VehicleVoice Spin: BMW tried its hand with “The English Patient” – Rover and Land Rover – in the 1990s. BMW ended up selling Rover to an investment group for £10 and selling Land Rover to Ford for a couple billion dollars. Volvo cars are based on front wheel drive platforms, BMWs are rear wheel drive (with the exception of MINI). There isn’t much synergy here. Much different mindsets as well. This could well be The English Patient all over again if BMW is so anxious to acquire more brands.
Volvo Group Buys Back Volvo… Now That’s an Idea
Another possible buyer is Volvo Group, the lorry-making (heavy trucks, to Americans) parent firm that sold its car unit to Ford in 1999. This would reunite the two divisions, but there are no synergies between carmaking and lorry-making, which is why the cars were spun off.

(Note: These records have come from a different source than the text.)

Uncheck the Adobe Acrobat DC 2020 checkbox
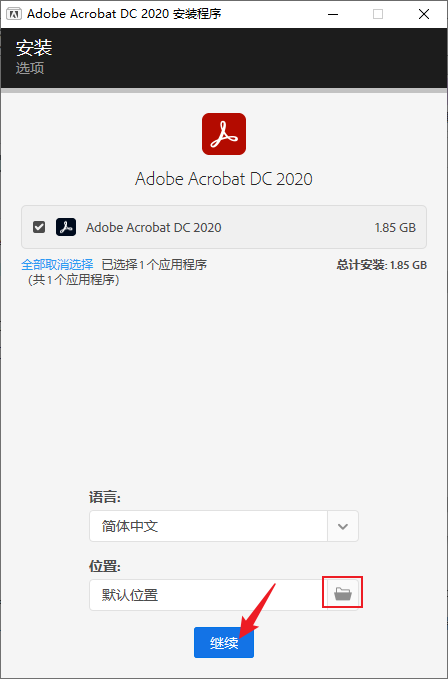The image size is (448, 679). [x=39, y=227]
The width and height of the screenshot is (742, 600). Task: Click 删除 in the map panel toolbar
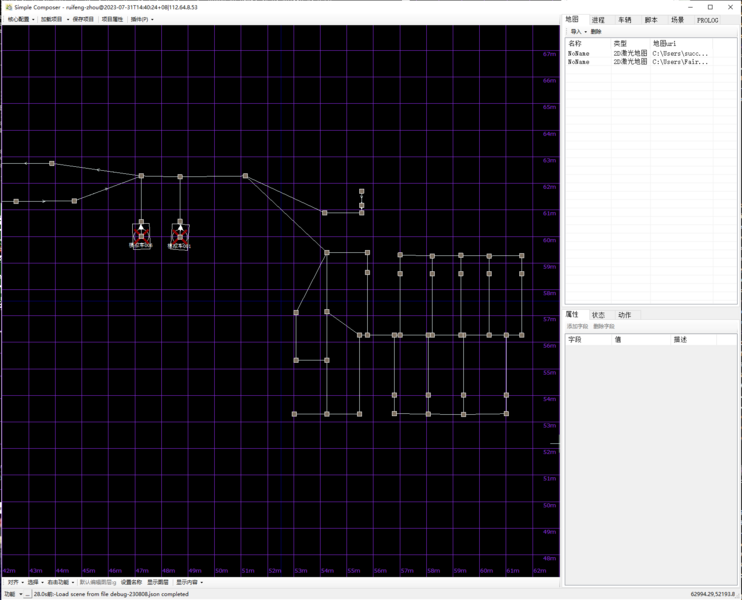[596, 32]
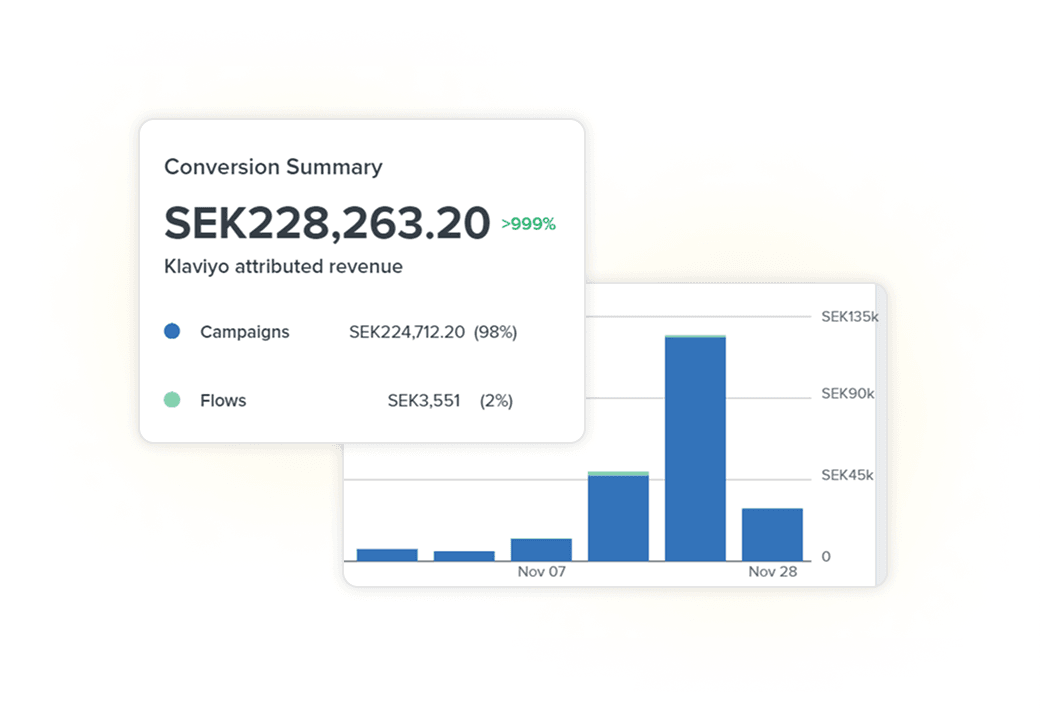Click the Conversion Summary heading
The width and height of the screenshot is (1040, 714).
coord(273,167)
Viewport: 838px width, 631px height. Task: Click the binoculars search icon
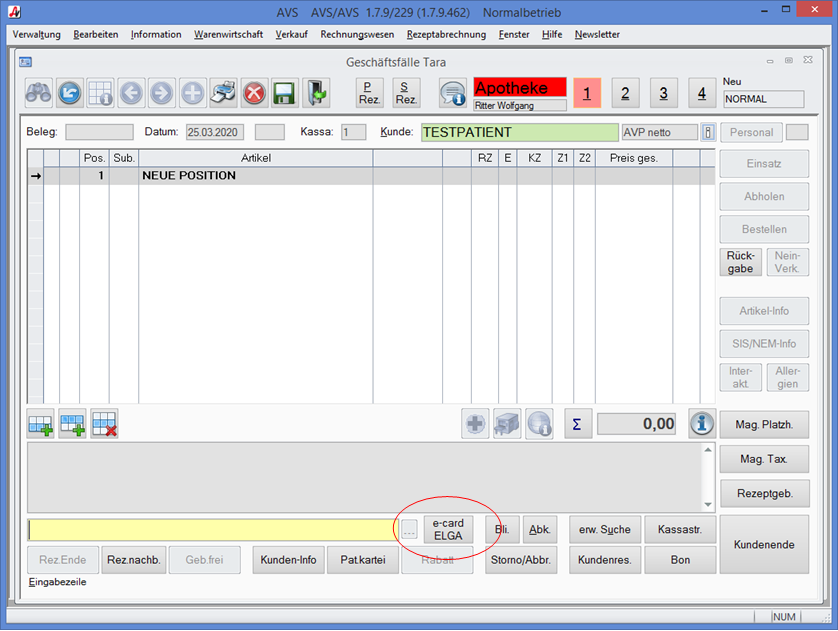(x=38, y=93)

It is more likely that Renault will sell its 21% stake in Volvo Group to help finance its purchase of the carmaker.
Can Ford Recoup Its Investment in Money and Resources in the PAG Units?

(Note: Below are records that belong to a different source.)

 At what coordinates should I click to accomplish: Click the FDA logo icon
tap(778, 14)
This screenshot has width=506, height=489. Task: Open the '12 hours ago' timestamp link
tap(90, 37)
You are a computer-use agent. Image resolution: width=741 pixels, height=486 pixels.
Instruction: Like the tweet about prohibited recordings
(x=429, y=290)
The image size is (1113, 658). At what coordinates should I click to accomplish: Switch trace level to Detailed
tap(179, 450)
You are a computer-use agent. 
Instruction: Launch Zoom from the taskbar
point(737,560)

Estimates of the proceeds from a sale of the PAG range from $8 billion to $16 billion. Ford could invest the money in its remaining brands—Ford, Lincoln, Mercury and Mazda—or in product development. But it would probably be wisest to restructure its health-care liabilities, which it is currently discussing with the United Auto Workers (UAW), the car industry’s main union. Mr Mulally is pressing the UAW to set up a union-managed trust that would enable Ford to take tens of billions of dollars of retiree health-care liabilities off its balance sheet. Such a trust would need to be funded up front—so cash from the sale of the PAG would come in handy.

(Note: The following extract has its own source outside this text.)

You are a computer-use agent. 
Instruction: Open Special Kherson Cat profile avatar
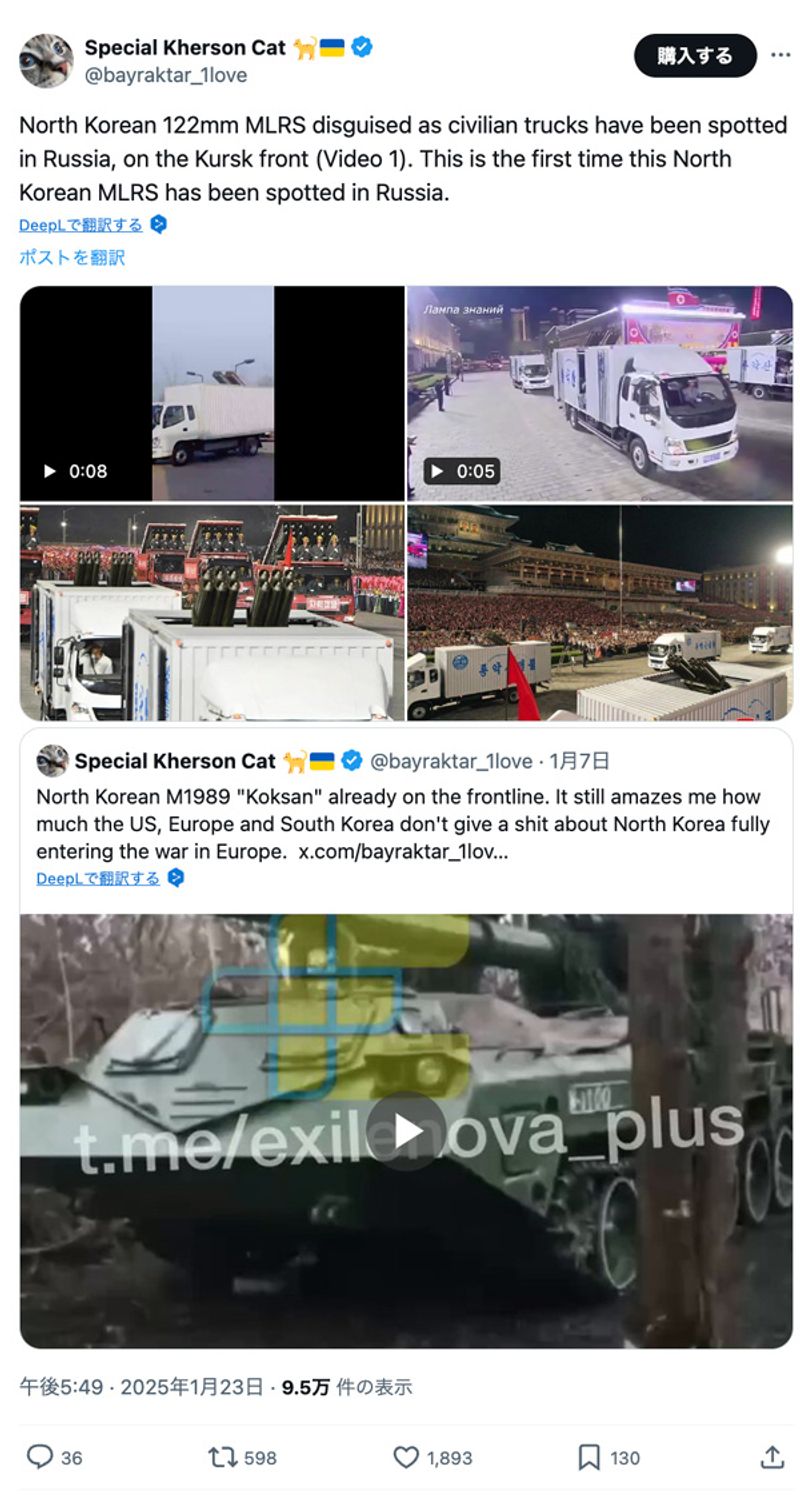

VehicleVoice Spin: <Ford’s immediate headache is the 2007 UAW negotiations and indeed medical costs are a major part of the equation. Ford needs concessions to improve its profit picture and help guarantee those UAW workers their jobs. But, this is still the car business and Ford has fallen behind. Not as far behind as Chrysler, but General Motors has certainly taken the lead in product development of late. Ford needs to restructure not only the Company but also its product lineup. If getting rid of PAG – including Volvo – gets their attention back on the ball, so be it.
But think of these things… Many Ford middle managers now have positions with PAG brands either in Europe or headquartered in Irvine, California. Would they go back to the mother ship? Have they learned enough at PAG brands to be an asset to Ford? Would their departure hurt the PAG brands further? On the product sharing side, The Economist article rightly states that Volvo, Ford and Mazda are successfully sharing platforms. How could Volvo continue that in a cost-effective way if they were to be sold? The transfer pricing would be a bitch. Don’t forget either that the new Land Rover Freelander II/LR2 shares its architecture with the upcoming Volvo XC60. Wow, this is complicated.